▶ _Work request_
Start at the line that contains "Viewport: 1827px width, 1126px" in the listing below and extract every line through the last, exactly; leave pictures out.

▶ _Data for the task_

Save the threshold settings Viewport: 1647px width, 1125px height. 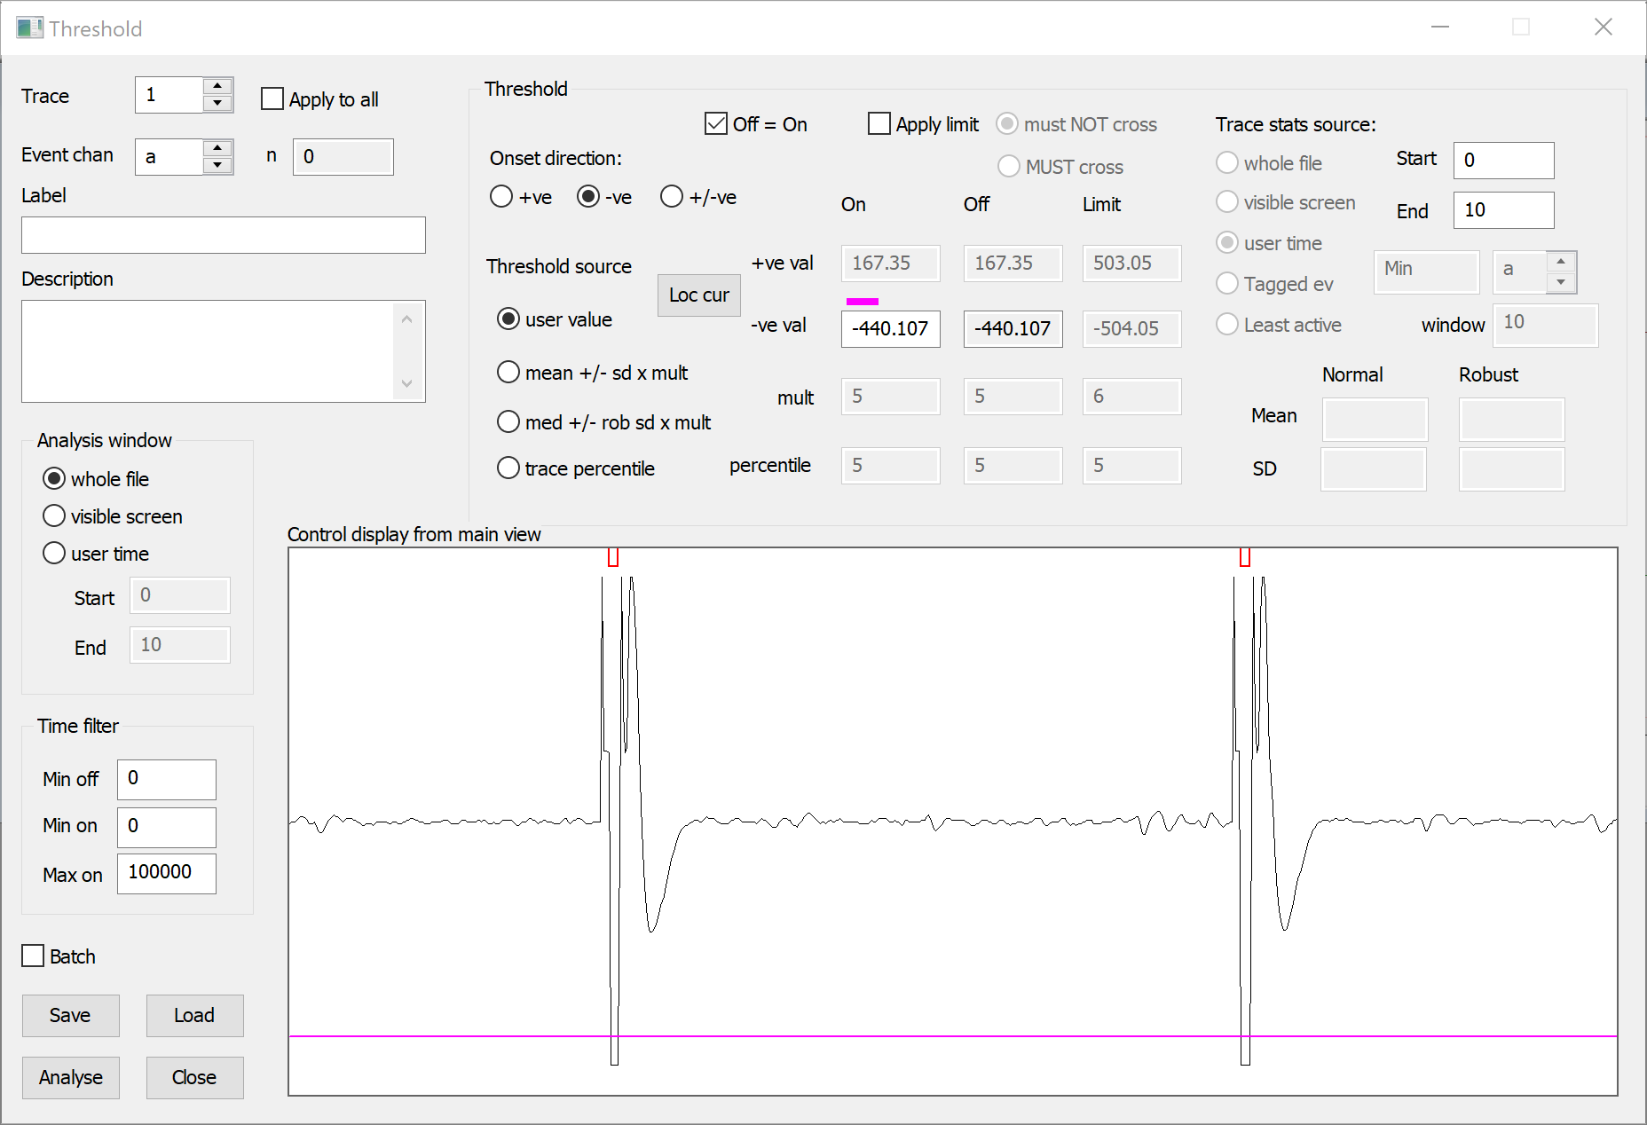[70, 1015]
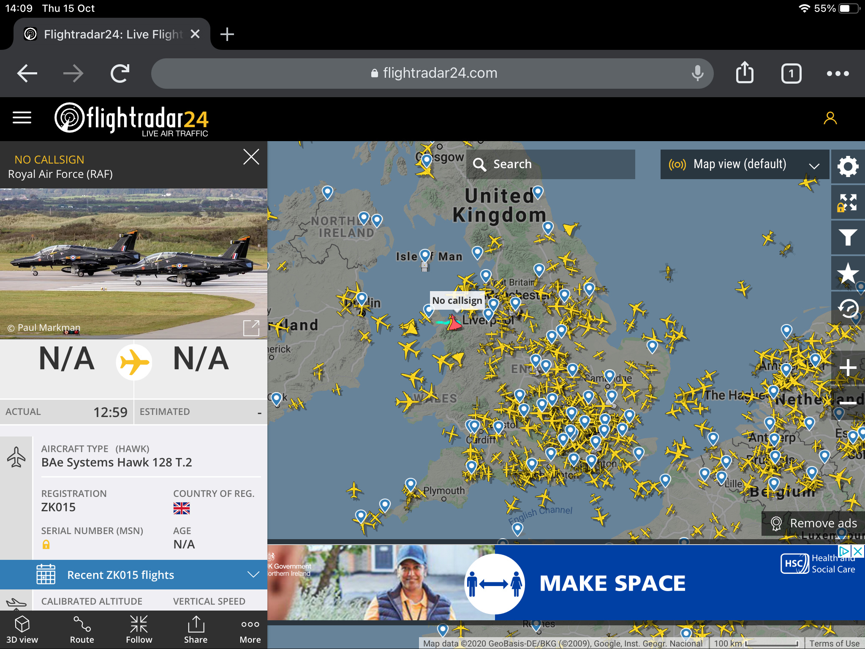
Task: Click the flight Search field
Action: tap(551, 164)
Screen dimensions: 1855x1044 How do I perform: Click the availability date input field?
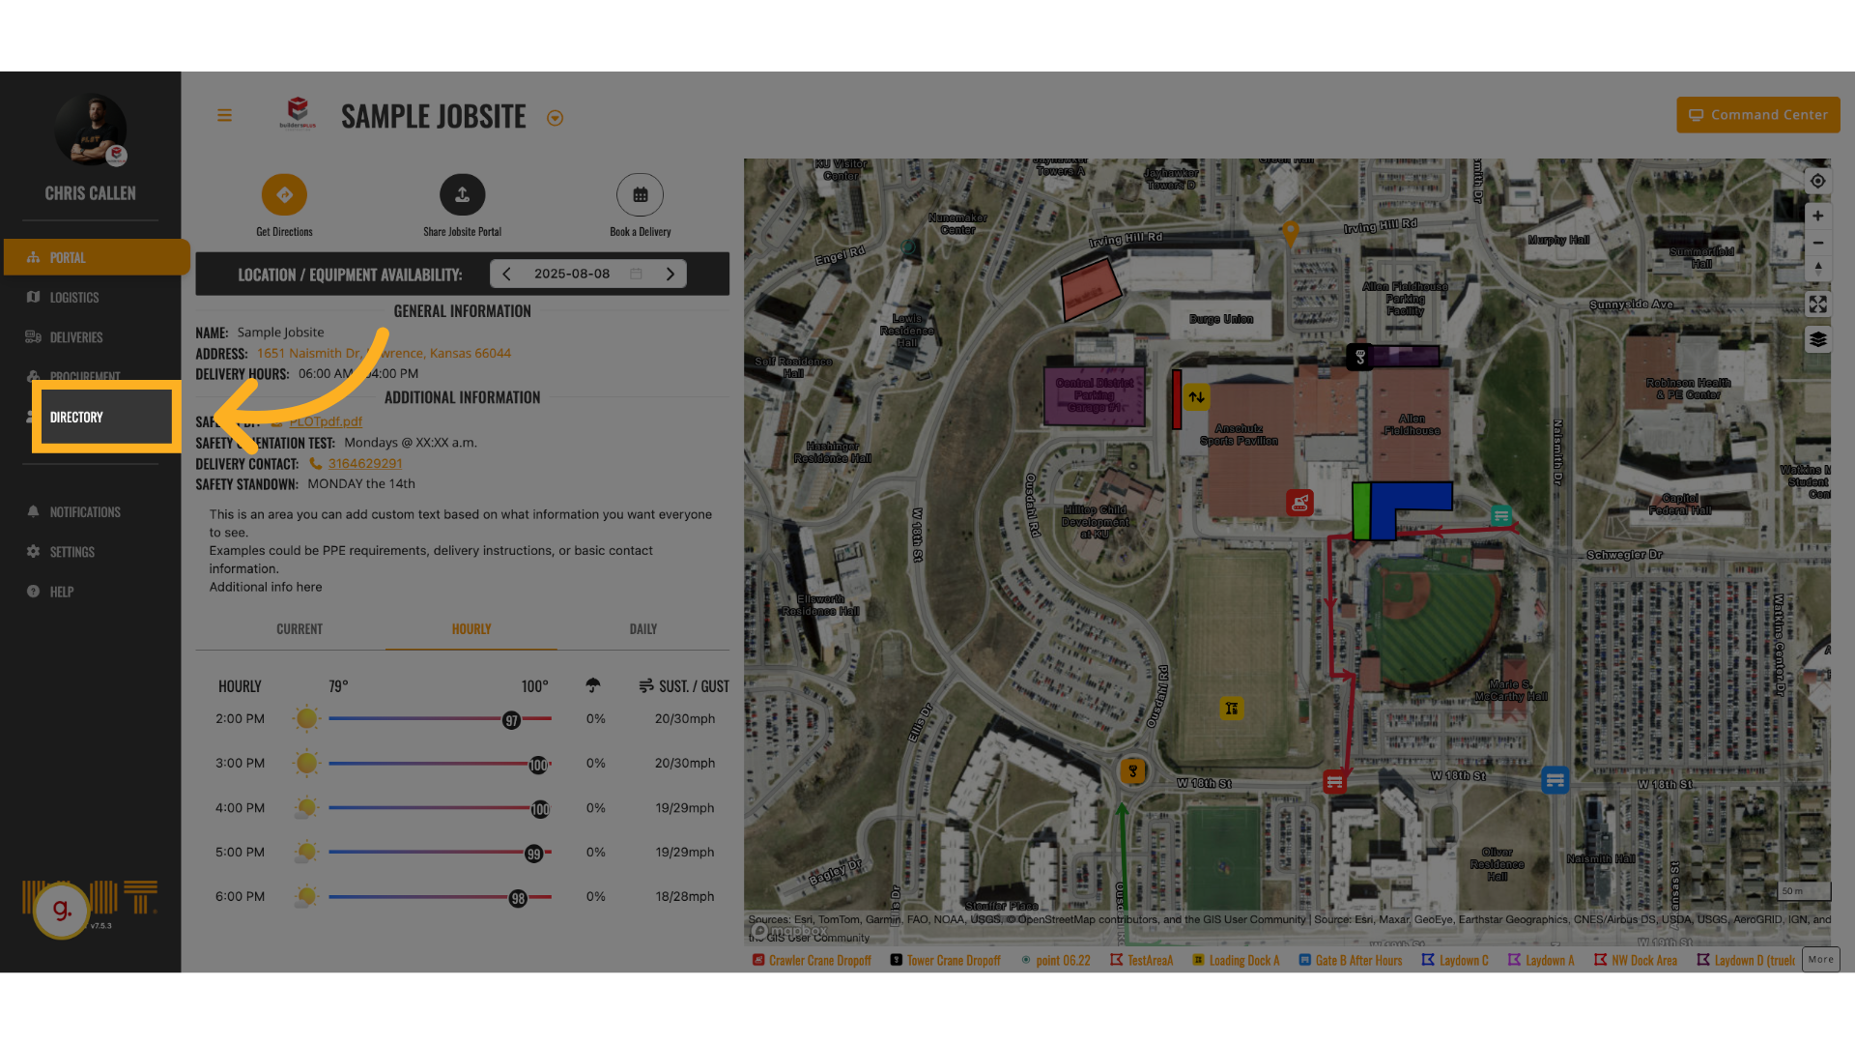pos(572,275)
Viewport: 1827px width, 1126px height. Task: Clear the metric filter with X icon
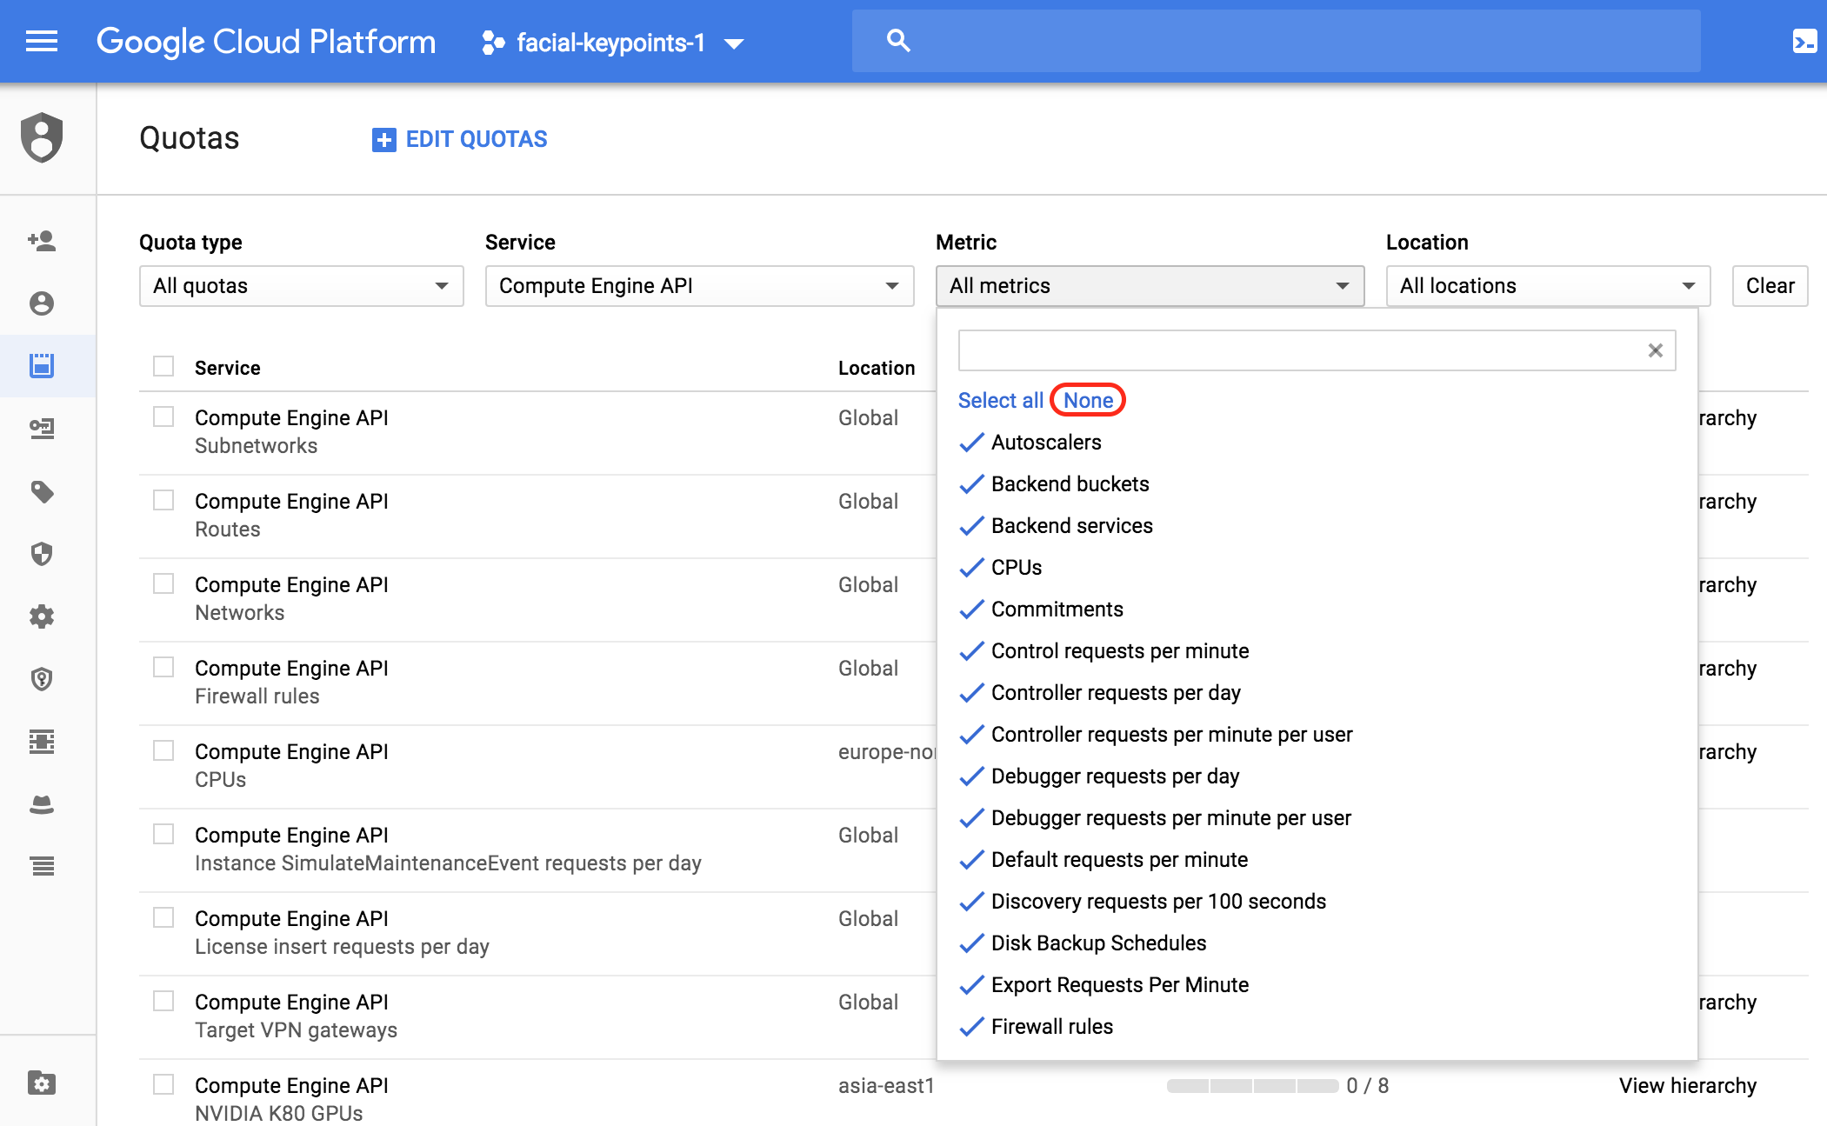(x=1655, y=350)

▶ _Exercise solution_
Viewport: 1827px width, 1126px height. Task: Clear the metric filter with X icon
(x=1655, y=350)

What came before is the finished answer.